Academia Montis Regalis
Direction Alessandro de Marchi[clear]

Samedi 6 juillet 2013, Prieuré de Froville la Romane (54), dans le cadre du Festival de Froville.[clear]

Les martinets ont installé définitivement l’été dans les verts coteaux de Lorraine. Leurs silhouettes stridentes mouchetaient l’azur absolu de célères imprécations. Au cœur des vallées où le vent joue à ébouriffer les blés en herbe, entre les rus secrets et les plaines ensoleillées, les clochers tels des guets anciens, dressent leur prière de pierre aux empyrées séculaires.  

Nous sommes habitués à entendre les contreténors sous les dorures des Palais baroques ou sur les prestigieuses scènes des théâtres parisiens. Les festivals en région ont très rarement l’occasion de nous offrir une programmation aussi riche en voix que celui de Froville. On connaît suffisamment le grain chaud de Max-Emmanuel Cencic, la lisse blancheur de Philippe Jaroussky, les florilèges ciselés de Franco Fagioli ou la douce rondeur d’Andreas Scholl.

David Hansen, chanteur venu des Antipodes, est tout simplement extraordinaire.  Nous avons découvert ce soir à Froville non seulement une belle présence et une nouvelle voix, mais un artiste dans tous les sens du terme : David Hansen possède des moyens vastes, notamment dans l’aigu et dans la vocalise ; les graves sont tout aussi impressionnants. Si le chanteur est très connu en dehors de France, nous nous étonnons que seul le festival de Froville programme ce contre-ténor d’exception.

Pour ce programme, David Hansen investit avec panache le répertoire napolitain qui fit la gloire des castrats comme Farinelli, Carestini, Caffarelli ou Bernacchi. Il va sans dire que ce sont des partitions d’une difficulté vocale sans précédent.

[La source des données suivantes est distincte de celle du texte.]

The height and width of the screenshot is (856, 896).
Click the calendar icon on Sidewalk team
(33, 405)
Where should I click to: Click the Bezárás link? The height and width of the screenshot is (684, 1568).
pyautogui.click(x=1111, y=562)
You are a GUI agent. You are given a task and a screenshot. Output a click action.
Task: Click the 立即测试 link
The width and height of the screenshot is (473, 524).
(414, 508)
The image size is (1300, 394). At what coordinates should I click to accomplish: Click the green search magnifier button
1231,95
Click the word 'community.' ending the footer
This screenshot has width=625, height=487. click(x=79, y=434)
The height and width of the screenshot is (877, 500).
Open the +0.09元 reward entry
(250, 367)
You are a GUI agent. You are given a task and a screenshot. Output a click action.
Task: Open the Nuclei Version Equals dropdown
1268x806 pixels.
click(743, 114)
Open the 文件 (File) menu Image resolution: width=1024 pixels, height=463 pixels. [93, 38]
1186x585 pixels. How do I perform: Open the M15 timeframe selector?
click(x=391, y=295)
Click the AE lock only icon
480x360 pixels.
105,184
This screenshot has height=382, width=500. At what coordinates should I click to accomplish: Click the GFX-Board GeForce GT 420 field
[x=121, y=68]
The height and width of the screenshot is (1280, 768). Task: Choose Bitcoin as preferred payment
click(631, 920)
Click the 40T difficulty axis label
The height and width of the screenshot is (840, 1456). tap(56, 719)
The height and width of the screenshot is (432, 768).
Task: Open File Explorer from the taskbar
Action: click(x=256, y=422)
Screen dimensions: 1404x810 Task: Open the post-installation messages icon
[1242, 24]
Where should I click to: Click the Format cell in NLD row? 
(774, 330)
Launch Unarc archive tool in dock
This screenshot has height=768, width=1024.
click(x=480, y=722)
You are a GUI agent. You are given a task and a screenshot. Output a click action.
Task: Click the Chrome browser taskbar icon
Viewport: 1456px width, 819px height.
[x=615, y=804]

Notamment dans les airs qu’il choisit de Leonardo Vinci et Leonardo Leo, nous retrouvons la verbe napolitaine et l’élégiaque que seule la plume du divin Vinci pouvait retranscrire.  Hansen nous ravit dans la tenue timbrée et dans la vocalise égrenée avec une virtuosité inouïe. Le splendide “Cara sposa” de Bononcini se révèle tout bonnement parfait dans l’évocation, le “Risveglia lo Sdegno” de l’Alessandro nell’Indie de Vinci devient feu d’artifice. Mais l’extase absolue fut atteinte avec le “Sento due fiamme in petto”, air d’une difficulté majeure tant pour la voix que pour le hautbois solo de Pier Luigi Fabretti qui nous offrit une restitution à la hauteur de son partenaire. Nous pouvons surenchérir d’épithètes, mais l’honnêteté n’est pas en reste, et encourageons vivement cet artiste à revenir en France et à poursuivre son parcours avec la même fraicheur de timbre et la même audace.

Alessandro de Marchi – DR

[clear]Soutenant le chanteur et intervenant avec éloquence, la superbe Academia Montis Regalis et le maestro Alessandro de Marchi déployèrent un coloris riche et nuancé pour ce récital. Peu d’orchestres possèdent une telle variété de timbres, une telle richesse d’approches et une justesse parfaite. Contrairement à bien d’ensembles au jeunisme outrancier ou qui tourmentent les partitions de rythmiques inappropriées, l’Academia Montis Regalis livre avec une déroutante simplicité les beautés profondes des partitions. La direction al cembalo d’Alessandro de Marchi porte avec élégance, précision et liberté l’ensemble des musiciens qui tour à tour soutiennent le soliste ou se mettent en avant. Nous avons particulièrement apprécié la profonde beauté de la restitution du premier violon, Olivia Centurioni, le théorbe et la guitare baroque de Pietro Prosser, le hautbois d’Aviad Gershoni. Il est injuste de ne pas mentionner le reste de l’orchestre, mais que le lecteur soit conscient que la France offre malgré tout trop peu de place à un orchestre d’un tel niveau.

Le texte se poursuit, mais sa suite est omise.